Zu erledigen
- a) Gib den Abschnitt aus dem Text über kosmischen Magnetismus wieder, der bei „Wir wissen, dass ein“ beginnt und bei „wichtige Rolle spielen.“ endet. Setze dabei „Sonnenstürme“ an die Stelle von „Sonneneruptionen“.
- b) Treffen die folgenden Aussagen laut dem Text über kosmischen Magnetismus zu? Antworte jeweils mit Ja oder Nein und zitiere die entscheidenden Worte des Textes.
(i) Das Magnetfeld der Milchstraße ist stärker als das der Erde.
(ii) Ein Magnetfeld kann verhindern, dass eine Wolke aus elektrisch geladenen Teilchen in sich zusammenfällt.
(iii) Die Astronomie hat alle Fragen zum kosmischen Magnetismus bereits endgültig beantwortet.
- c) Fasse den Absatz des Textes über kosmischen Magnetismus, der mit „Das alles sind Fragen“ beginnt, als Stichpunktliste zusammen und behalte dabei seine wesentlichen Fakten bei.

Ausgangsdokument
━━━━

Wir wissen, dass ein Magnetfeld einen ganz besonderen Einfluss auf die Bedingungen auf einem Planeten haben kann. Die Erde hat ein relativ starkes Magnetfeld und das sorgt unter anderem dafür, dass diverse elektrisch geladene kosmische Strahlung uns nicht oder nur abgeschwächt erreichen kann – was gut ist, denn für Lebewesen ist diese Strahlung nicht unbedingt förderlich. Wir wissen, dass die Sonne ein Magnetfeld hat, in dem immer wieder gewaltige elektromagnetische Entladungen, Kurzschlüsse quasi, stattfinden und diese Sonneneruptionen können durchaus Auswirkungen auf unsere Satelliten und unsere Technik haben. Und wir wissen auch, dass Magnetfelder anderswo im Kosmos eine wichtige Rolle spielen.
Nur: Wie untersucht man diesen kosmischen Magnetismus? Wie misst man das Magnetfeld einer weit entfernten Galaxie? Gravitation kann man zwar auch nicht sehen, aber zumindest kann man aus der Bewegung der Objekte berechnen, wie stark die Gravitationskraft ist, die auf sie wirken muss. Wie macht man das aber bei Magnetfeldern? Wie entsteht das Magnetfeld einer Galaxie überhaupt und welche Auswirkungen hat es?
Das alles sind Fragen, die von der Astronomie noch nicht letztgültig beantwortet werden können. Aber wir können sie zumindest zum Teil beantworten. Fangen wir mit der Rolle von Magnetfeldern an. Und zwar nicht mit den Magnetfeldern von Planeten oder Sternen; darüber muss man mal in einer eigenen Folge reden. Sondern mit den Magnetfeldern von Galaxien, von Galaxienhaufen, also den wirklich großen Dingern. Diese Magnetfelder sind enorm schwach – das Magnetfeld der Milchstraße etwa ist 100.000 mal schwächer als das der Erde. Aber es ist da und es hat Auswirkungen. So ein Magnetfeld kann zum Beispiel verhindern das Sterne entstehen. Das passiert ja in großen Wolken aus Gas und Staub, die kollabieren und dann immer weiter in sich zusammenfallen bis sie so dicht geworden sind, dass ein Stern entstanden ist. Die Teilchen in so einer Wolke können elektrisch geladen sein und dann kann ein Magnetfeld die Wolke quasi stabilisieren und verhindern, dass sie in sich zusammenfällt. Was gar nicht mal so schlecht ist, denn das sorgt dafür, dass die Sternentstehung verhältnismäßig langsam abläuft – weswegen auch heute, fast 14 Milliarden Jahre nach dem Urknall immer noch neue Sterne entstehen.

━━━━

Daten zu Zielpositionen
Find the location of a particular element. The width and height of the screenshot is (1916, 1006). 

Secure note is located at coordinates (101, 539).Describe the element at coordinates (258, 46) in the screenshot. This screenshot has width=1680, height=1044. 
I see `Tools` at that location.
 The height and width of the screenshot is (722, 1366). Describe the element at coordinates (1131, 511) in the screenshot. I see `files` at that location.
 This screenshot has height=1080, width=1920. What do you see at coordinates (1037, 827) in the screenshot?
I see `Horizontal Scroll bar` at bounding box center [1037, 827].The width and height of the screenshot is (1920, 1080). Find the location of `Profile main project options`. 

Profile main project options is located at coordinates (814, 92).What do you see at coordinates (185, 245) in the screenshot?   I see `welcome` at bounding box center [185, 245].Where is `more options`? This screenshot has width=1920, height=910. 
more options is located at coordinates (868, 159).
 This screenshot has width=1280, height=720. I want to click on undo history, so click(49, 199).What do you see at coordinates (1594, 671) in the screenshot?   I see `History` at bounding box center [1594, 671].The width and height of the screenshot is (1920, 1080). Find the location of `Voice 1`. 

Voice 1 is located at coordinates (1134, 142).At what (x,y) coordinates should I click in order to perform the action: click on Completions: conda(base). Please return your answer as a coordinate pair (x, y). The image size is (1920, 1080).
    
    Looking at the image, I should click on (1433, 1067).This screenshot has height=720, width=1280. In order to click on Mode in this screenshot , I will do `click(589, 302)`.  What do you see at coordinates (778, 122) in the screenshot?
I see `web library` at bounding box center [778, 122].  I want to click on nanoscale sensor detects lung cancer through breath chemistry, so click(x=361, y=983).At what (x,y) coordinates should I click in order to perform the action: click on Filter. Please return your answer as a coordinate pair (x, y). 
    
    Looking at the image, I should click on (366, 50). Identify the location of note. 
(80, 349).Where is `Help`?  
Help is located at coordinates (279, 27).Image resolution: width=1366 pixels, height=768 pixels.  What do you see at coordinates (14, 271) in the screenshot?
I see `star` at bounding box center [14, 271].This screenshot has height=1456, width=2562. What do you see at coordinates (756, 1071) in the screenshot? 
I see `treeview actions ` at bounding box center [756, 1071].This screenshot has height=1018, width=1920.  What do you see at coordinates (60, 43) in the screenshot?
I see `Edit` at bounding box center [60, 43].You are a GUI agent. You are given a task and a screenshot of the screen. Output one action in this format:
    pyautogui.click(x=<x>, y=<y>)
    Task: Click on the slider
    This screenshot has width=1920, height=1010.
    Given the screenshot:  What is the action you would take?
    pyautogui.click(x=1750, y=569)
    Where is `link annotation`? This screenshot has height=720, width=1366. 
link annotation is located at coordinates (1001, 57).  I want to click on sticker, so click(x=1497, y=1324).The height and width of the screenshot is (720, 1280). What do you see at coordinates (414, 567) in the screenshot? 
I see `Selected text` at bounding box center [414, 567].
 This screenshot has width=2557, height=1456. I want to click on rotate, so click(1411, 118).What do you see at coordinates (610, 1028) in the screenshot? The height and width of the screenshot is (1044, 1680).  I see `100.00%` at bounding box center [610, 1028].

━━━━

Ergebnisse
- a)
Wir wissen, dass ein Magnetfeld einen ganz besonderen Einfluss auf die Bedingungen auf einem Planeten haben kann. Die Erde hat ein relativ starkes Magnetfeld und das sorgt unter anderem dafür, dass diverse elektrisch geladene kosmische Strahlung uns nicht oder nur abgeschwächt erreichen kann – was gut ist, denn für Lebewesen ist diese Strahlung nicht unbedingt förderlich. Wir wissen, dass die Sonne ein Magnetfeld hat, in dem immer wieder gewaltige elektromagnetische Entladungen, Kurzschlüsse quasi, stattfinden und diese Sonnenstürme können durchaus Auswirkungen auf unsere Satelliten und unsere Technik haben. Und wir wissen auch, dass Magnetfelder anderswo im Kosmos eine wichtige Rolle spielen.

- b)
(i) Nein: „das Magnetfeld der Milchstraße etwa ist 100.000 mal schwächer als das der Erde“
(ii) Ja: „dann kann ein Magnetfeld die Wolke quasi stabilisieren und verhindern, dass sie in sich zusammenfällt“
(iii) Nein: „Das alles sind Fragen, die von der Astronomie noch nicht letztgültig beantwortet werden können.“

- c)
- Die Astronomie kann die Fragen zum kosmischen Magnetismus noch nicht endgültig beantworten, aber zum Teil.
- Es geht um die Magnetfelder von Galaxien und Galaxienhaufen, nicht um die von Planeten oder Sternen.
- Diese Magnetfelder sind sehr schwach: Das Magnetfeld der Milchstraße ist 100.000 mal schwächer als das der Erde.
- Trotzdem haben sie Auswirkungen, etwa indem sie die Entstehung von Sternen verhindern können.
- Sterne entstehen aus Wolken aus Gas und Staub, die kollabieren und immer dichter werden.
- Sind die Teilchen einer solchen Wolke elektrisch geladen, kann ein Magnetfeld die Wolke stabilisieren und ihren Zusammenfall verhindern.
- Dadurch läuft die Sternentstehung relativ langsam ab. Deshalb entstehen auch fast 14 Milliarden Jahre nach dem Urknall noch neue Sterne.